**Aim of the exercise**
Please write out the material again, swapping "Screen dimensions" for "Display size" and changing nothing else. Leave the pictures out of your answer.

Text and element pointing records
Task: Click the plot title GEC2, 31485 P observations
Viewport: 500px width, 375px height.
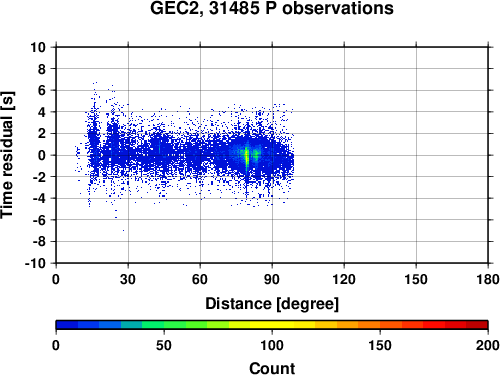Action: tap(272, 8)
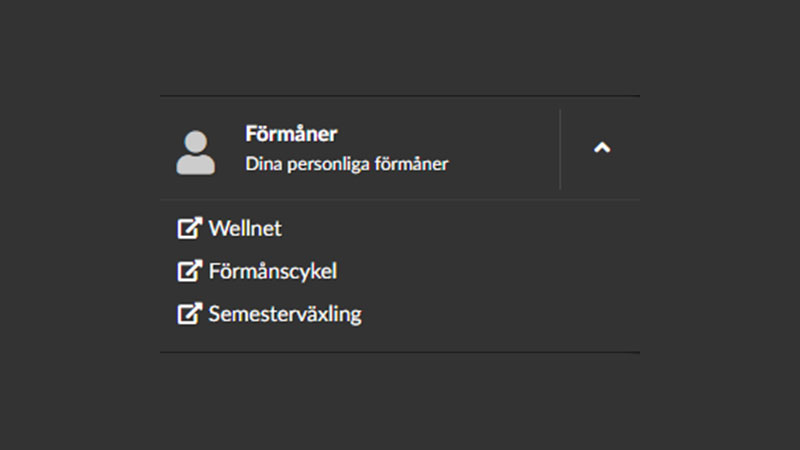
Task: Open the Semesterväxling link
Action: pyautogui.click(x=285, y=314)
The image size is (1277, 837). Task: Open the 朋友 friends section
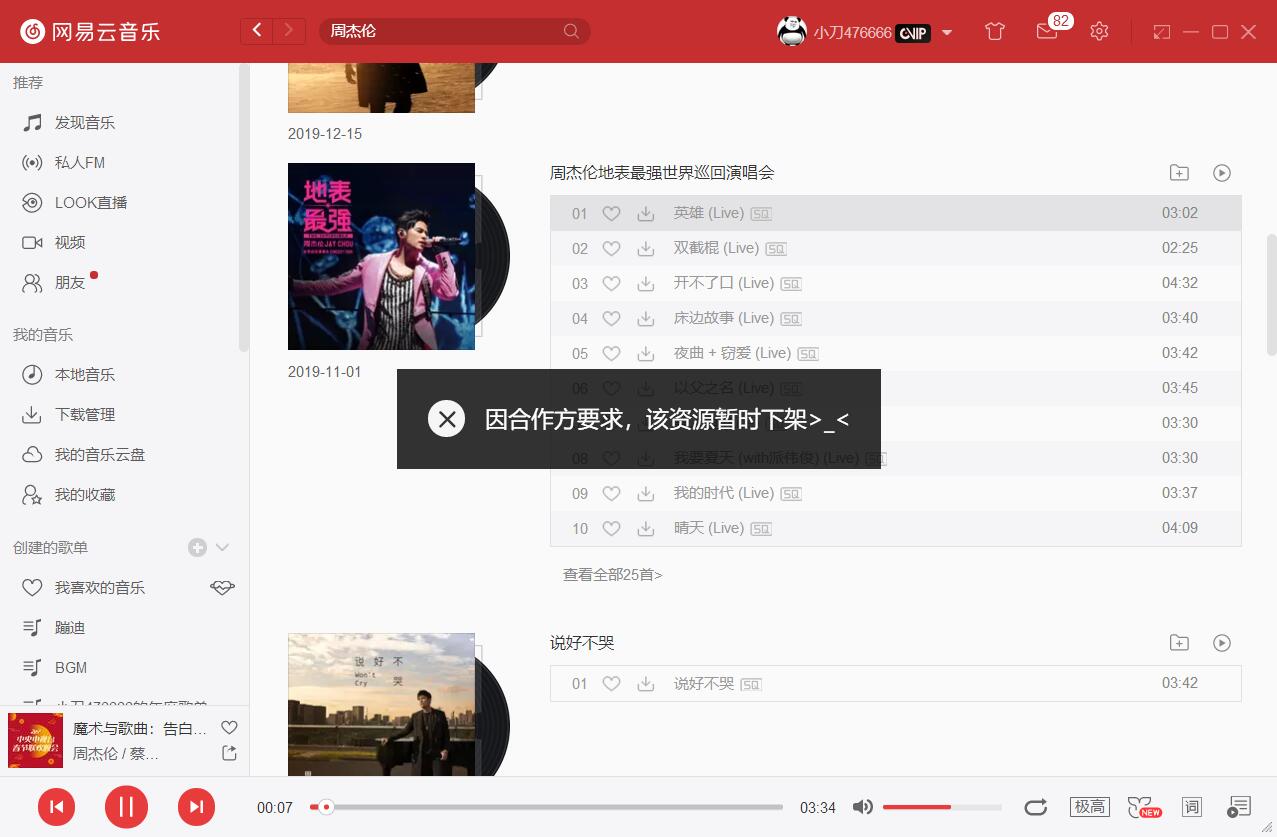pyautogui.click(x=69, y=282)
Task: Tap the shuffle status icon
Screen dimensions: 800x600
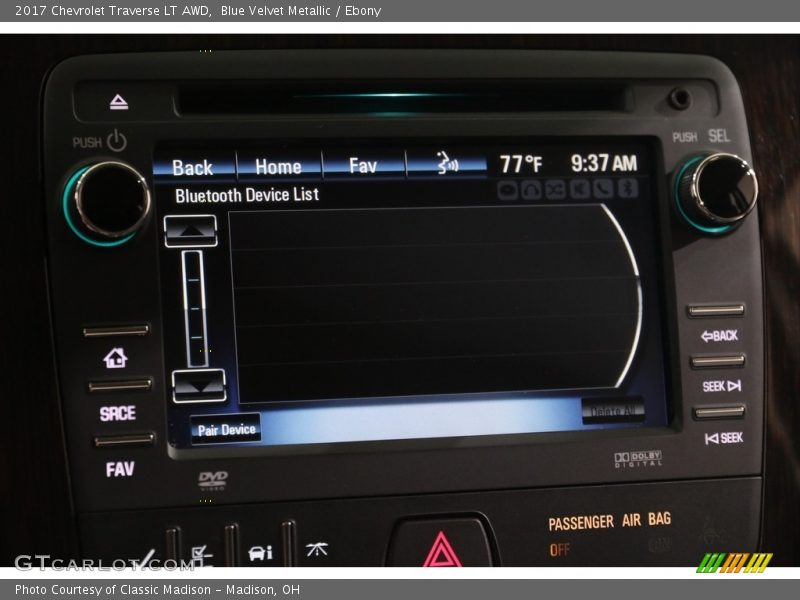Action: [x=555, y=190]
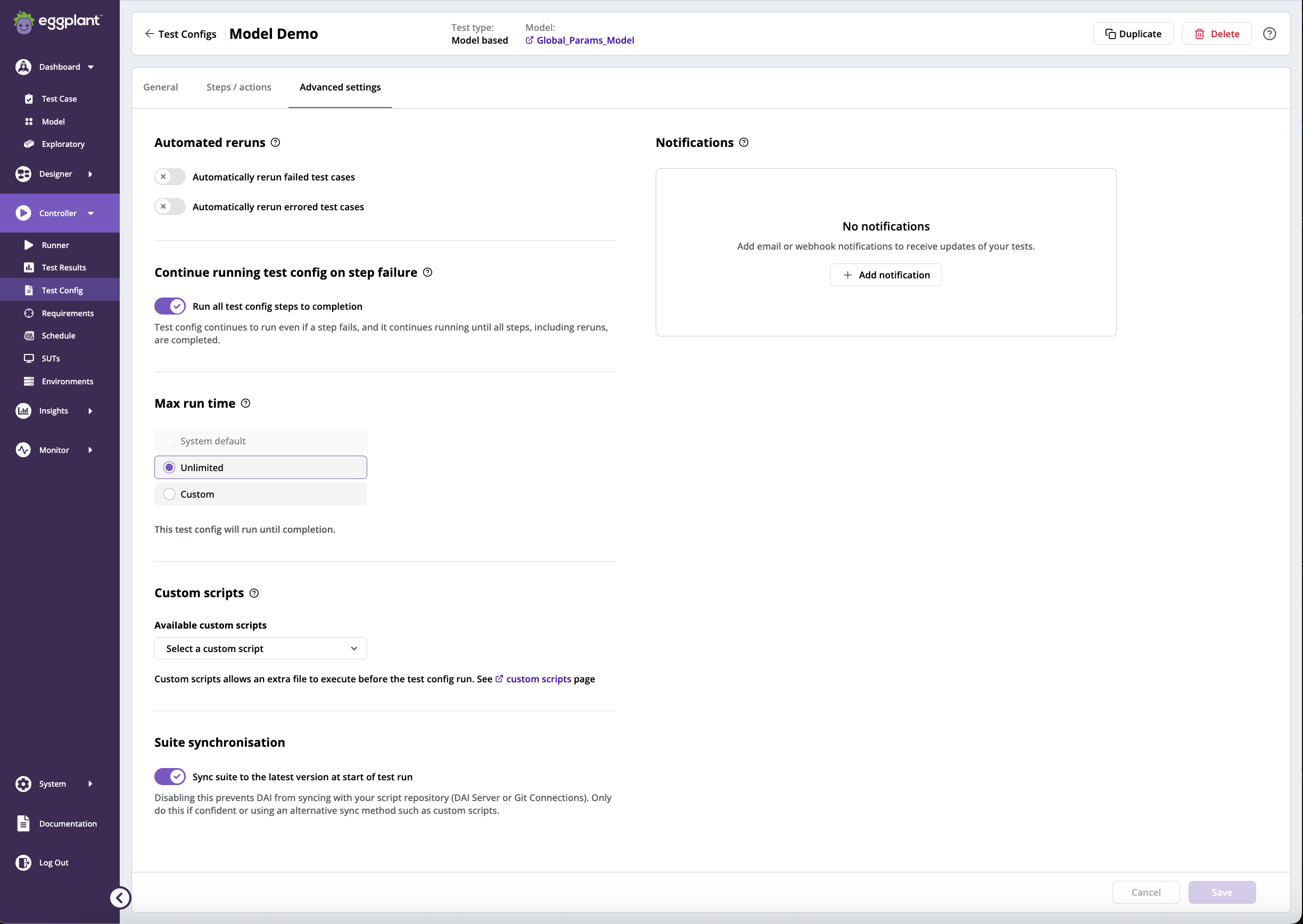
Task: Open the Exploratory section
Action: point(63,143)
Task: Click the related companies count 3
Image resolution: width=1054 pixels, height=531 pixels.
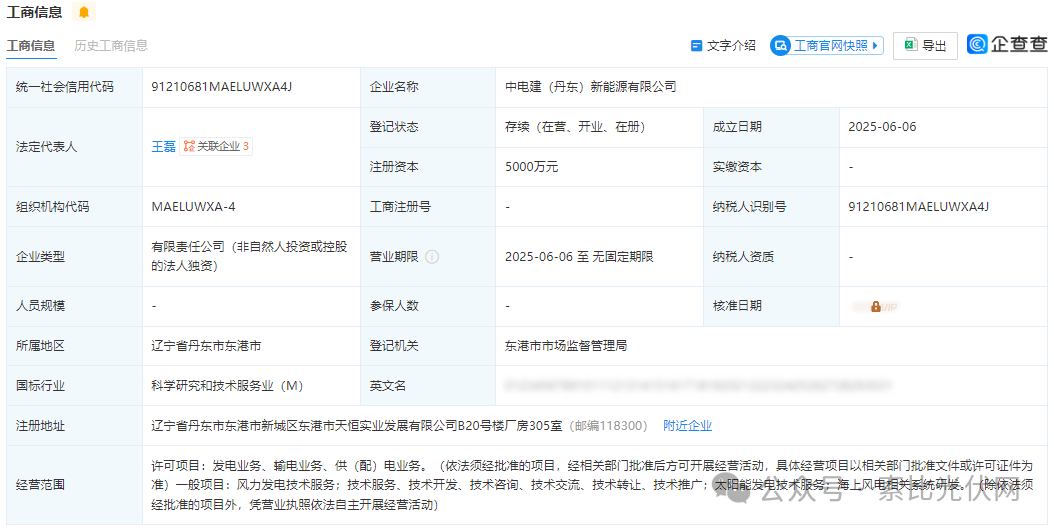Action: [x=246, y=146]
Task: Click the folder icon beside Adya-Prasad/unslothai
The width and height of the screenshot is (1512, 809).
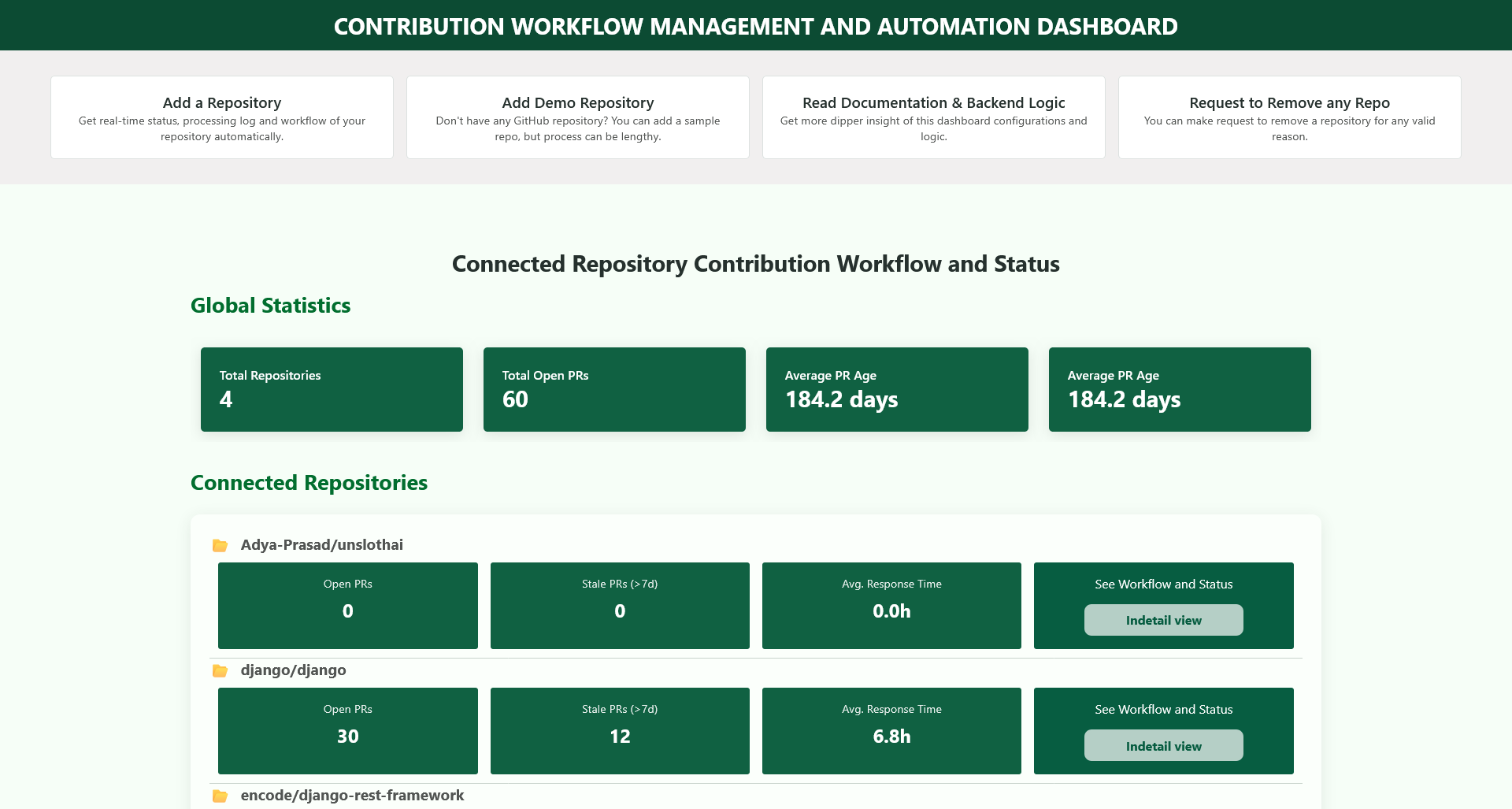Action: pos(221,544)
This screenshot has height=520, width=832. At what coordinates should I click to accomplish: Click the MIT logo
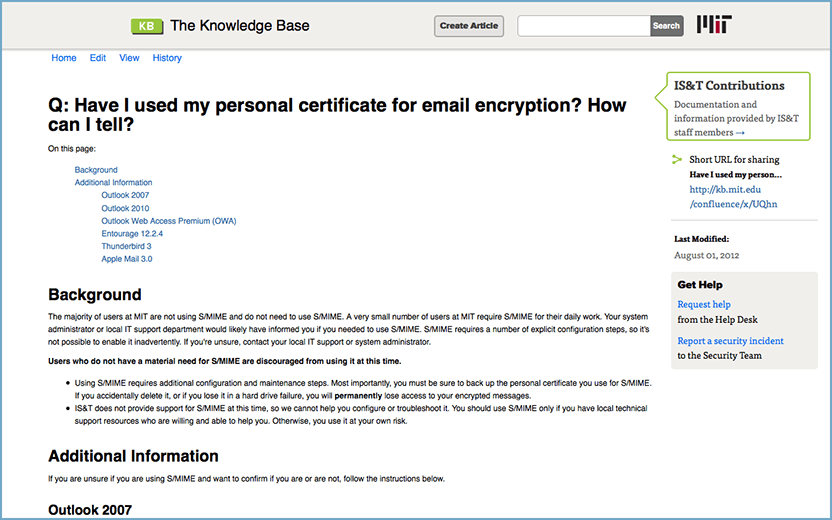(714, 25)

**Output**
Task: Click the plot title GEC2, 31485 P observations
Viewport: 500px width, 375px height.
Action: tap(272, 8)
Task: Open the Semesterväxling link
Action: pyautogui.click(x=285, y=314)
The image size is (1277, 837). Task: Open the 朋友 friends section
pyautogui.click(x=69, y=282)
Task: Tap the shuffle status icon
Display size: 800x600
Action: [x=555, y=190]
Task: Open the Exploratory section
Action: point(63,143)
Task: Click the related companies count 3
Image resolution: width=1054 pixels, height=531 pixels.
Action: [x=246, y=146]
Task: Click the folder icon beside Adya-Prasad/unslothai
The width and height of the screenshot is (1512, 809).
Action: pos(221,544)
This screenshot has height=520, width=832. At what coordinates should I click to accomplish: Click the MIT logo
(714, 25)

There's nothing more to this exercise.